Dal globale al locale. Il colonnello leghista chiede a Roma di intervenire per ritirare la richiesta di incostituzionalità avanzata contro la norma voluta fortemente dai leghisti lombardi che con una leggina varata lo scorso gennaio impone rigide regole, precisi vincoli e attente norme di controllo per poter ottenere i permessi di edificare nuovi luoghi di culto. Dietro si nasconde dell’altro: negare la libertà di culto ai musulmani italiani per garantire più sicurezza. Perché tra le righe si impedisce del tutto la possibilità di edificare moschee, visto che si impone come prerequisito per i rappresentanti religiosi un accordo sottoscritto con lo Stato, e le comunità musulmane non lo hanno mai fatto.

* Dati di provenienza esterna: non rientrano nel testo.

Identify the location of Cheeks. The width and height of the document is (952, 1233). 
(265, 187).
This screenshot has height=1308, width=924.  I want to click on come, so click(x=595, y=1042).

La legge impone di realizzare più parcheggi o di presentare la valutazione ambientale strategica e quindi non ha niente a che fare con la lotta al terrorismo che si fa con l’intelligence e non con i tecnici dell’urbanistica.
Ideata dal centrodestra ben prima degli attentati alla redazione parigina di Charlie Hebdo, con lo scopo di contrastare le politiche del Comune di Milano (saldamente in mano al centrosinitra) che un anno fa ha pubblicato un bando per assegnare tre aree da destinare a luoghi di culto, moschee comprese. A gennaio con il partodella legge si scopre che le moschee sono escluse a priori e i paletti di carattere urbanistico infilati nella norma finiscono per colpire i fedeli di altri credo, come protestanti, buddisti, ebrei.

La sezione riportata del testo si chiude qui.